▶ [Problem to work on]:
Can you set down, word for word, the part of the radish tartine post below that starts at the words "There’s another story" and stops after "of forty years."?

▶ [Excerpted passage]:
##############################

Radish Tartine with Pea Butter //

I sort of feel like we’re about to embark on one of those slideshows your great aunt made you come over and watch. She’d lure you in with the promise of something delicious and then before she fed you there were slides of her latest vacation. The beauty of the Internet is you can go right on and scroll through the slathering of photos I’m about to share and jump right into the recipe.

If you are about to do that sort of thing let me first get you excited about the sandwich that tastes of a spring-flecked field. I’m not even sure what that means but I do know that one bite in and I was whisked completely out of winter and well into spring where things taste of green, of new life, of subtle sweetness, of timidity and a bubbling hope of things to come. All through my travels in London and Paris there were faint hints of spring; flower stands showing off their pastel hued wares on every corner, little buds breaking free from their cocoons and dotting the bare branches with signs of life, plump white and green asparagus, small strawberries with ruby flesh all the way to their core, peppery radishes and green peas that pop in your mouth like the sweetest candy.

As I often do with travel inspiration I took bits and pieces from our experiences throughout the trip and turned it into one dish. But I have to say that it was a simple radish salad from Spring that really set me on the path that led here. It wasn’t even my salad, it was Ashlae’s vegan option that she so kindly let me sneak a bite. It was the frilly pile of chartreuse lime zest on top of quartered radishes that lured me in. Radish and lime? Yes.

Radish Tartine with Pea Butter // Radish Tartine with Pea Butter //

A few days before the trip I recounted the itinerary  to some of my closest friends. I skimmed over a few words and places quickly moving passed just how amazing the following week was to be because frankly, it sounded too good to be true.

“I want to see you scream ‘I’m going to Paris!'” My dear friend told me. She wanted my face to light up and to acknowledge the crazy goodness that was this trip. I wanted to scream it too because of course I was ridiculously excited but vulnerability held me back.

Brené Brown talks about joy being the hardest emotion to experience. Seriously. I didn’t believe her at first but I totally get it because I do it; I always mask joy. If you have children I’m sure you’ve exhaustedly put them to bed only to wander back into their room to watch them sleep about 20 minutes later. You look down at their face; angelic and still, and your whole body feels tingly and on fire with love that overwhelms. That joy is abruptly halted when you play through all the horrific scenarios in which you could lose that love. Okay, moving right along before I puddle onto my keyboard at the thought.

Brené (I feel like we’re on a first name basis at this point) says, “We try to dress rehearse tragedy so we can beat vulnerability to the punch.”

I thought so often of my friend’s comment throughout the trip and I thought why I minimize my joy. In part I think I do it to protect those around me. I mean, my girlfriends that following week were all going to be home taking care of their babes while I was off prancing around Europe – that didn’t seem fair. But hiding my joy in the trip, I realize now, doesn’t protect them.

London // London // London // London // London //

There’s another story Brené shares about a 60 year-old man who spent his whole life trying to beat his expectations to the punch. He said he was just going to stay right in the middle, that way if things didn’t work out he wasn’t devastated and if things went better than expected he was pleasantly surprised. And then his wife died and his immediate regret was that he didn’t live into his joy during their life together. Curbing his expectations and living in the middle did not protect him from the pain he felt at the loss of his wife of forty years.

##############################

(Collected data entries)
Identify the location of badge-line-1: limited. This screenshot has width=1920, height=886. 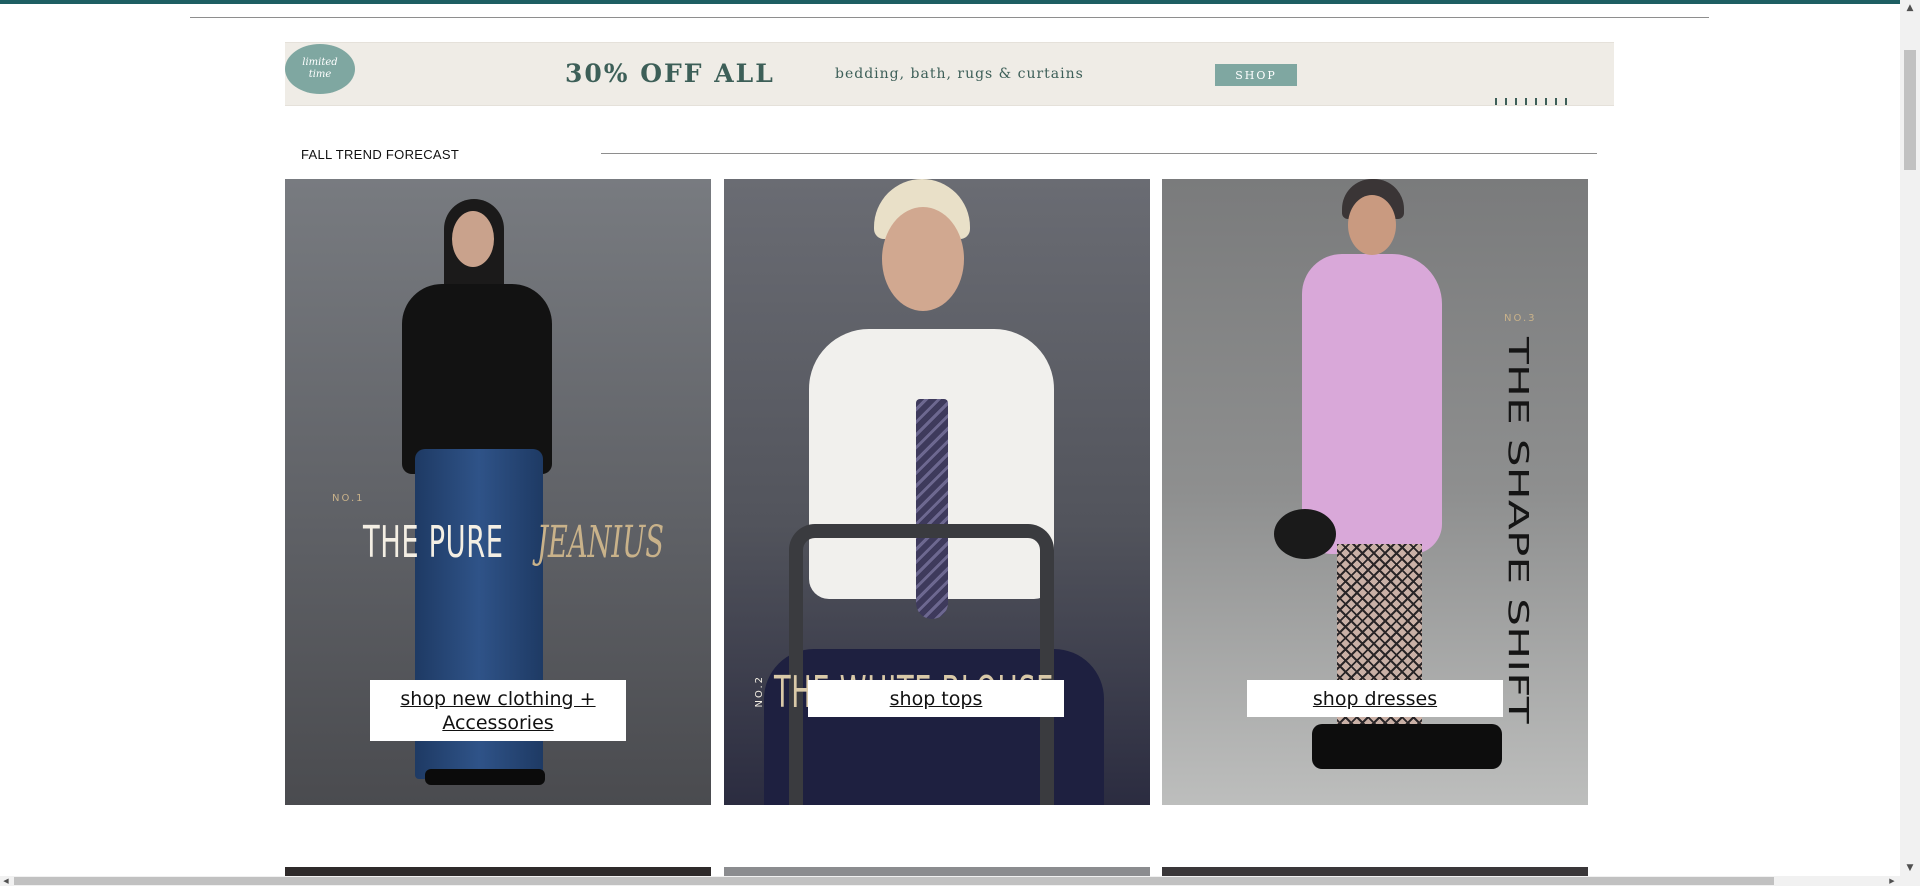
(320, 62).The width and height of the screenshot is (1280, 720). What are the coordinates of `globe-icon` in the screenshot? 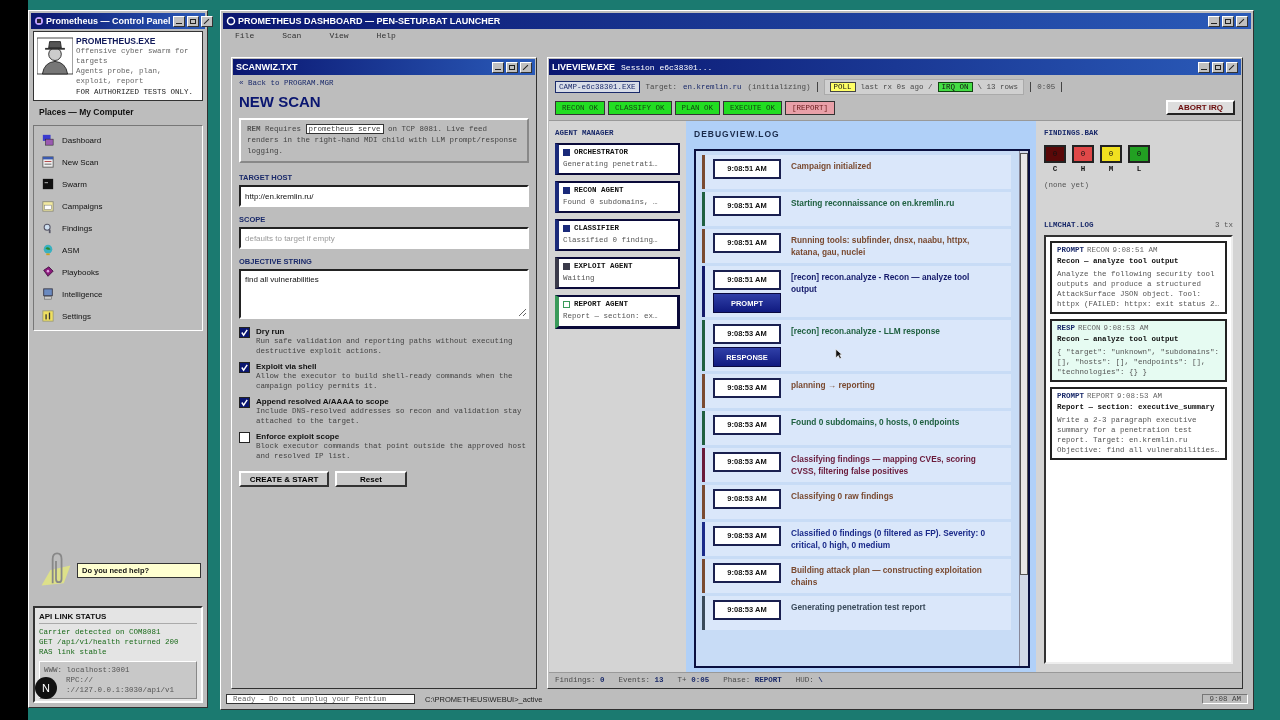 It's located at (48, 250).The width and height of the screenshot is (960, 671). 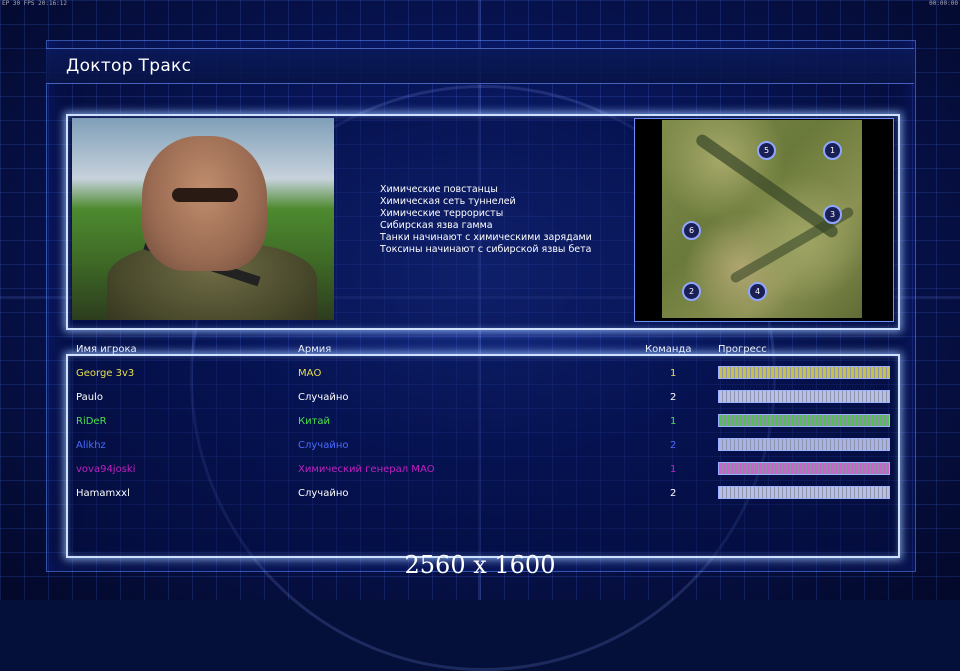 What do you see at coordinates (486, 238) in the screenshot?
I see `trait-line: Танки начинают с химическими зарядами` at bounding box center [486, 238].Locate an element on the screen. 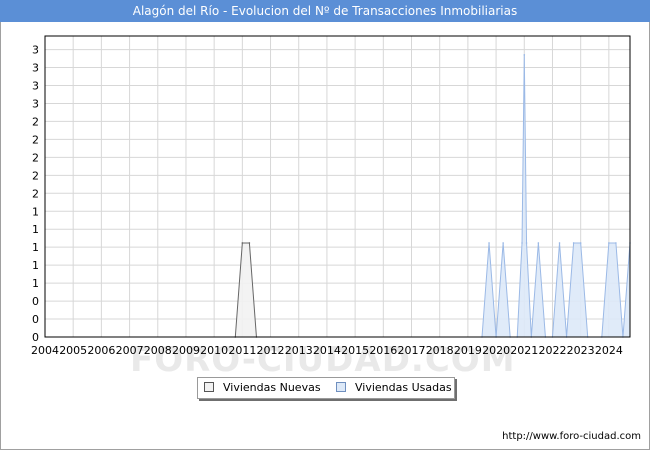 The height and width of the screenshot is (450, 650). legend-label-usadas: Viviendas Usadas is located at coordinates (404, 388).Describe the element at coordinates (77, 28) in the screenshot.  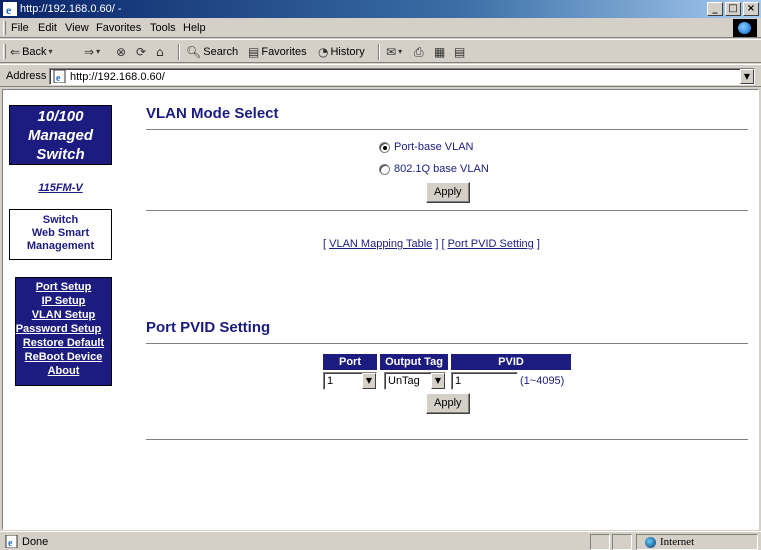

##############################

▶ [Task output]:
There’s another story Brené shares about a 60 year-old man who spent his whole life trying to beat his expectations to the punch. He said he was just going to stay right in the middle, that way if things didn’t work out he wasn’t devastated and if things went better than expected he was pleasantly surprised. And then his wife died and his immediate regret was that he didn’t live into his joy during their life together. Curbing his expectations and living in the middle did not protect him from the pain he felt at the loss of his wife of forty years.